======== Input

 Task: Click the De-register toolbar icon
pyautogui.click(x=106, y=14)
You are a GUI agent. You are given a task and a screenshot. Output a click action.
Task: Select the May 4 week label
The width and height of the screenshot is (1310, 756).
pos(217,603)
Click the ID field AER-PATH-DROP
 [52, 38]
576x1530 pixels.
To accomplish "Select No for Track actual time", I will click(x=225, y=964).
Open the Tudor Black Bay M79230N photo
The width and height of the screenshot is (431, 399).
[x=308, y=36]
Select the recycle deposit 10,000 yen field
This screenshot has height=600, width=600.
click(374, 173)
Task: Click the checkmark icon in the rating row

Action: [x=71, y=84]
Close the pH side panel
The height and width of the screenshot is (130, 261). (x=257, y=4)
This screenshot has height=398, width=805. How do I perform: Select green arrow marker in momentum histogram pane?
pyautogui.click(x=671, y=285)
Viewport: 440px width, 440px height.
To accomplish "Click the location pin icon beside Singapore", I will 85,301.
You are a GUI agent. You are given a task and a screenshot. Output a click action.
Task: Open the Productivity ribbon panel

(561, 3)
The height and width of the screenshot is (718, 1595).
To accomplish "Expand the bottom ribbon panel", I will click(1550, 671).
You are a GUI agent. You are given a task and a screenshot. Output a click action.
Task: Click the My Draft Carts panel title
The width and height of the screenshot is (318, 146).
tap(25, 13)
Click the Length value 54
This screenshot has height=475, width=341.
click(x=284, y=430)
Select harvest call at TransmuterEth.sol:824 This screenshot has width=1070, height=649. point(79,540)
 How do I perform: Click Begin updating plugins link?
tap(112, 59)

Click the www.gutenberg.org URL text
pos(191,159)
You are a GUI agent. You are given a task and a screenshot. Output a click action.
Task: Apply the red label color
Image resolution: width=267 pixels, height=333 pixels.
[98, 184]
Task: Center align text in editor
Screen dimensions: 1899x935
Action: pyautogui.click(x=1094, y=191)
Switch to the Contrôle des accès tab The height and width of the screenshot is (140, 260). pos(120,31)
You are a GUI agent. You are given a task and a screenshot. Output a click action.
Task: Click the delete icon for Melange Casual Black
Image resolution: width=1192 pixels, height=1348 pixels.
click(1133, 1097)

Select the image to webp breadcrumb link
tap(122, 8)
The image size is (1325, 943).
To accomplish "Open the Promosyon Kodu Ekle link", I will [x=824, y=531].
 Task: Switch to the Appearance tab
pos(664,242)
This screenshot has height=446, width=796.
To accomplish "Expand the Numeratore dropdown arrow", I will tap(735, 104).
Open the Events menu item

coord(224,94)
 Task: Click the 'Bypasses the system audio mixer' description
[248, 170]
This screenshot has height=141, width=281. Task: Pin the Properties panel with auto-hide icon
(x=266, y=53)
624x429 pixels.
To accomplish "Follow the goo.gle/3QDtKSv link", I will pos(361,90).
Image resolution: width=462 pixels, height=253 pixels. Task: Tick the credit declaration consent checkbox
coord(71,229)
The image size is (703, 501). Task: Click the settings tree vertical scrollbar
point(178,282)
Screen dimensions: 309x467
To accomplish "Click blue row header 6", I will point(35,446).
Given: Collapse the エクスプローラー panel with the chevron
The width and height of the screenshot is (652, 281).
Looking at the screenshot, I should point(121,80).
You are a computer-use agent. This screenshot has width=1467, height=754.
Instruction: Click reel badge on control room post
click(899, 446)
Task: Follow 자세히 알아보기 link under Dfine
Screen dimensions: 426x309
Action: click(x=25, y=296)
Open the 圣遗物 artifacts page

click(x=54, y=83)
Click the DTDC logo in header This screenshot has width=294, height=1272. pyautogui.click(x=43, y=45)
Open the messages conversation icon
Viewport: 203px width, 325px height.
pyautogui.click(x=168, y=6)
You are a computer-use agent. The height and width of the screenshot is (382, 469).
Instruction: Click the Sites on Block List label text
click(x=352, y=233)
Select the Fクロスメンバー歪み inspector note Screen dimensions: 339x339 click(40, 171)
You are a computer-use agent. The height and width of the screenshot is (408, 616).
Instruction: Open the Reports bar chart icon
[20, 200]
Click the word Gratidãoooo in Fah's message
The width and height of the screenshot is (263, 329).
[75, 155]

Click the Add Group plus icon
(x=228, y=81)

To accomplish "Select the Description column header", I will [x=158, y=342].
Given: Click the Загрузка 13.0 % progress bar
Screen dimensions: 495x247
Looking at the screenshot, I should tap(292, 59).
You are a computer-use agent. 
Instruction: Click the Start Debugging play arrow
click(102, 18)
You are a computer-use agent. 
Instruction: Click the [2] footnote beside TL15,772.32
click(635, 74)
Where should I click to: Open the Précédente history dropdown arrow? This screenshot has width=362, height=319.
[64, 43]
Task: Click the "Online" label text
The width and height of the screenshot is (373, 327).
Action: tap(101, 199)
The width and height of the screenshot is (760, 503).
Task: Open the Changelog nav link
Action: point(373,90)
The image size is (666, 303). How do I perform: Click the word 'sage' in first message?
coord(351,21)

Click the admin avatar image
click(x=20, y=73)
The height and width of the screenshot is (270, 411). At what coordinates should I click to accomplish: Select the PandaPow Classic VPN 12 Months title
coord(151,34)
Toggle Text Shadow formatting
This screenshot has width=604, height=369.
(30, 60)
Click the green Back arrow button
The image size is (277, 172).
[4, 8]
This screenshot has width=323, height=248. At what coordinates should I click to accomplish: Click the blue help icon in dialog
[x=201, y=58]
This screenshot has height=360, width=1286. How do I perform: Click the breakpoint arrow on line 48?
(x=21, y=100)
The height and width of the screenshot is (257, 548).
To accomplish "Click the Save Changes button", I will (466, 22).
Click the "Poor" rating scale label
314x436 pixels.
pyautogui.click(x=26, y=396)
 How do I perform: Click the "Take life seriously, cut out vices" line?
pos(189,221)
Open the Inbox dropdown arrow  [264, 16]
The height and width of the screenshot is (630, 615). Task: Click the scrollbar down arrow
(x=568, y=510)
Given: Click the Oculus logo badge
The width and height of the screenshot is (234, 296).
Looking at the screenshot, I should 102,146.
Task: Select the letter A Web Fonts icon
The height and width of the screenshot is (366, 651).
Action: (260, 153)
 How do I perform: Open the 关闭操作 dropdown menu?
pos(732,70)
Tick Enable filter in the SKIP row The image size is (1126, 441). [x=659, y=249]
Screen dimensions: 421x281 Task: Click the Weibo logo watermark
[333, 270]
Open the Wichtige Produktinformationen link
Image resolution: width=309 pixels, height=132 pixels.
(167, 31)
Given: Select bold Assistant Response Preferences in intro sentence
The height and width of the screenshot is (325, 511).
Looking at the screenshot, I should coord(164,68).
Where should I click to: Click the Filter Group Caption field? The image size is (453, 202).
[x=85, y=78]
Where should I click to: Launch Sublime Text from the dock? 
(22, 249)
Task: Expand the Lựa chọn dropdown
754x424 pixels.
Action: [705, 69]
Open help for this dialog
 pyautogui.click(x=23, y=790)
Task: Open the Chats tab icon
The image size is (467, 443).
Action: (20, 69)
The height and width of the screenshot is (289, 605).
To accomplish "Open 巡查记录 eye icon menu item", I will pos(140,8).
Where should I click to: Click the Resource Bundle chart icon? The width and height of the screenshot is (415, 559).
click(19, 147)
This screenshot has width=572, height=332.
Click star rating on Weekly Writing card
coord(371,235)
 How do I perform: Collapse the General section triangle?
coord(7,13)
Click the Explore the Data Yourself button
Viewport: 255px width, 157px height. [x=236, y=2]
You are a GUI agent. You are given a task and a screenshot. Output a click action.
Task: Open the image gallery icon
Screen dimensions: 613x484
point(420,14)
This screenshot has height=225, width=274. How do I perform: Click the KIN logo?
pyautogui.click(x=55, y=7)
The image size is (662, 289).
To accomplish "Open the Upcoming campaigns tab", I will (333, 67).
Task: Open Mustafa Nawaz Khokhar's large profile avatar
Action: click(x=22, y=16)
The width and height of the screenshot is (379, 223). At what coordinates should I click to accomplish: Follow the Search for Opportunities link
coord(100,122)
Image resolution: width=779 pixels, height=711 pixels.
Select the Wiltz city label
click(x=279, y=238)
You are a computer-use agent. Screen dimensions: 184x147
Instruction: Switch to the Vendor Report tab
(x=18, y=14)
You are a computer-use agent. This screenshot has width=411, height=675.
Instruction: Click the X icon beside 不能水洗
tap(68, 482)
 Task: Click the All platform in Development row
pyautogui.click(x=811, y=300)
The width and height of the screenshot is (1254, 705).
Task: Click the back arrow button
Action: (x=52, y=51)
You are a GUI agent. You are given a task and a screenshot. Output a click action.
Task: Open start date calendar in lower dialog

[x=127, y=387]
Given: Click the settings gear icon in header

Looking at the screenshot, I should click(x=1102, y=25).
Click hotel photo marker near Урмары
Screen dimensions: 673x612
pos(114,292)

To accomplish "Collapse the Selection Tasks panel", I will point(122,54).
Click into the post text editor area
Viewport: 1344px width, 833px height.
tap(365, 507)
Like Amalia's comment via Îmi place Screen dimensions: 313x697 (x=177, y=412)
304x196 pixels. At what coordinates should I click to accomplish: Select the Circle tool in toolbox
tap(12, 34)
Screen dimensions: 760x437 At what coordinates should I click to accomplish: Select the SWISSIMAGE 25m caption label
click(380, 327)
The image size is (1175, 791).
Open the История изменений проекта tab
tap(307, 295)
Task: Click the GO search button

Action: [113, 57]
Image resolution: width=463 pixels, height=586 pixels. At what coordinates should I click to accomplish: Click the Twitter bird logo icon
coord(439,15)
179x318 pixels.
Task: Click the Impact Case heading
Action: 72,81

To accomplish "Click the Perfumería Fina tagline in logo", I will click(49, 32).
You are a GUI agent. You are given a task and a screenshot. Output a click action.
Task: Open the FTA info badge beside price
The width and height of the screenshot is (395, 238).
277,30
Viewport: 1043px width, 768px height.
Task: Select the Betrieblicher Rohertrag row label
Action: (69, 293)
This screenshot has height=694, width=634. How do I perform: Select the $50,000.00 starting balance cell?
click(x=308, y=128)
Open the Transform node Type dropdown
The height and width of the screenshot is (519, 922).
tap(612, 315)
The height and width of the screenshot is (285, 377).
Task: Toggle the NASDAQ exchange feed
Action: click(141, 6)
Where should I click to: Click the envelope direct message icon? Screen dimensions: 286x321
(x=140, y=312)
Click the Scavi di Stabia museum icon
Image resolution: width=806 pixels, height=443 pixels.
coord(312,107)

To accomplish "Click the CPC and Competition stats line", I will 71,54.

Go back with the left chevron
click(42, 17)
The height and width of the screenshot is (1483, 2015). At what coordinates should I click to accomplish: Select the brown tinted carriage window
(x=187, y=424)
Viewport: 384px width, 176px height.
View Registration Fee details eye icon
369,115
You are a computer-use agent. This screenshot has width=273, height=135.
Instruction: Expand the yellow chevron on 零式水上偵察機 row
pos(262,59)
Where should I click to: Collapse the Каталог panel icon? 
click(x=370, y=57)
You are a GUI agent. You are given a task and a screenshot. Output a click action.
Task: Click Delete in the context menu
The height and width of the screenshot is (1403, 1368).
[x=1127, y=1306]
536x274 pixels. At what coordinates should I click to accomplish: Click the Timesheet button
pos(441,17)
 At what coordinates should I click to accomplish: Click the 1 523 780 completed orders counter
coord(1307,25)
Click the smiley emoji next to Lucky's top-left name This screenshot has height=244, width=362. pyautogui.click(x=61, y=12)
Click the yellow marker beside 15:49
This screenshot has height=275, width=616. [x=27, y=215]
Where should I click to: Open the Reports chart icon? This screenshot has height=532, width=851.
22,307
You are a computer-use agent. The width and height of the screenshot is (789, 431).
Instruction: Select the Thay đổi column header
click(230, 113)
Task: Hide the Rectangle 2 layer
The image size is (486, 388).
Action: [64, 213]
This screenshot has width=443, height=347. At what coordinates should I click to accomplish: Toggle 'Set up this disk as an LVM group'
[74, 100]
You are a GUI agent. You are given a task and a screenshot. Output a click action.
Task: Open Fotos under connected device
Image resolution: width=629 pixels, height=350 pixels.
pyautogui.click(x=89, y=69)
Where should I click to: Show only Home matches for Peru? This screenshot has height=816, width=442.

================

**Problem**
Would you copy, unchanged, the stretch of the records above that begins at the line containing "Tick Enable filter" and ends at the line containing "Given: Select bold", and only that?

**Answer to the exercise**
Tick Enable filter in the SKIP row The image size is (1126, 441). [x=659, y=249]
Screen dimensions: 421x281 Task: Click the Weibo logo watermark
[333, 270]
Open the Wichtige Produktinformationen link
Image resolution: width=309 pixels, height=132 pixels.
(167, 31)
Given: Select bold Assistant Response Preferences in intro sentence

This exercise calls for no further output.